Exercise requirements
From the line that contains "Given: Click the Home menu label" down to the last line of the listing below, reproduce each line exactly but not the pictures.

□ □ □ □ □

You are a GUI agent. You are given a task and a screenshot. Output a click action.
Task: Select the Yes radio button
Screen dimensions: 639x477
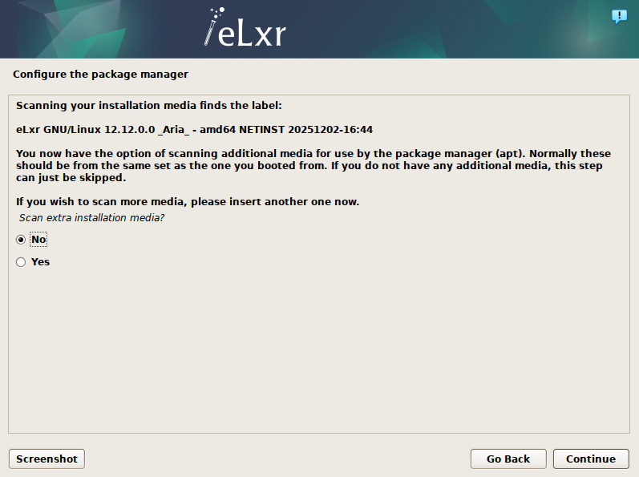point(21,262)
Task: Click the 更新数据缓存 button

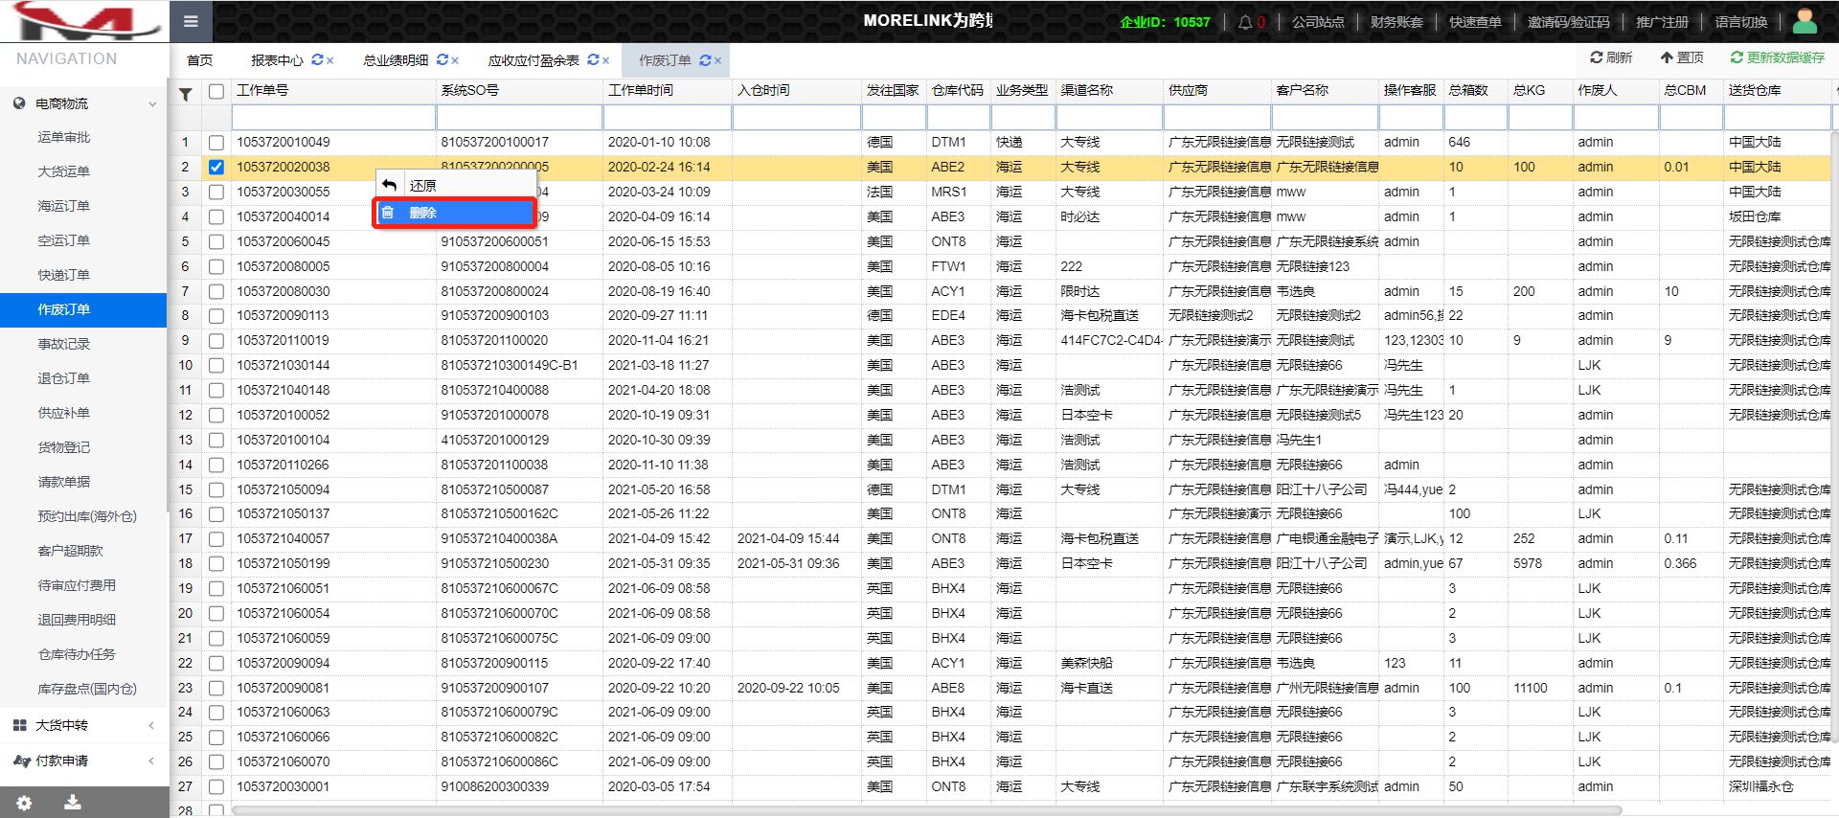Action: pos(1777,57)
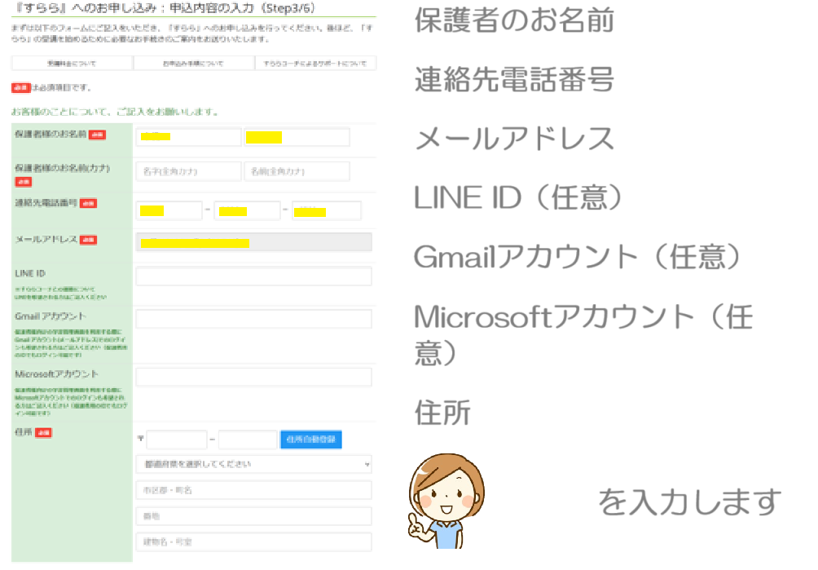Select the すららコーチによるサポートについて tab

(315, 64)
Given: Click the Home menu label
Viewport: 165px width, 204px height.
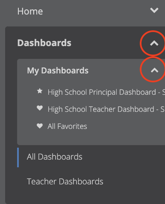Looking at the screenshot, I should [x=30, y=11].
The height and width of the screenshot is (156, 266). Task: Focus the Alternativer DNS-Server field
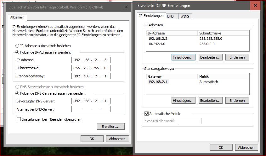pos(91,109)
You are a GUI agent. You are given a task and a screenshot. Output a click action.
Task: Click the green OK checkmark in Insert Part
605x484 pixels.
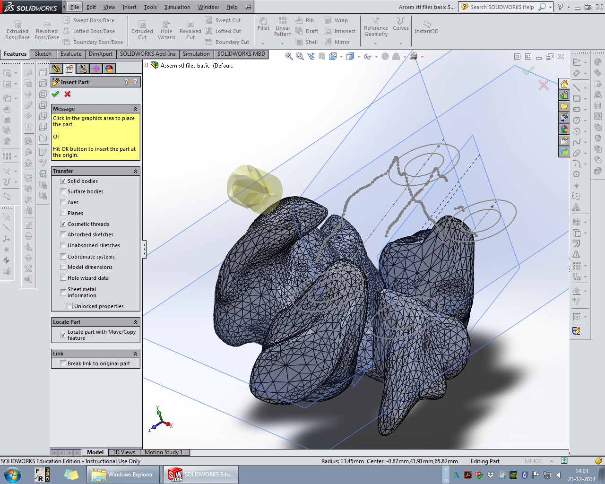point(56,94)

□ □ □ □ □

Output of the exercise
Given: Click the Home menu label
Viewport: 165px width, 204px height.
Looking at the screenshot, I should [x=30, y=11].
The height and width of the screenshot is (156, 266). Task: Focus the Alternativer DNS-Server field
pos(91,109)
You are a GUI agent. You are given a task and a screenshot. Output a click action.
Task: Click the green OK checkmark in Insert Part
605x484 pixels.
point(56,94)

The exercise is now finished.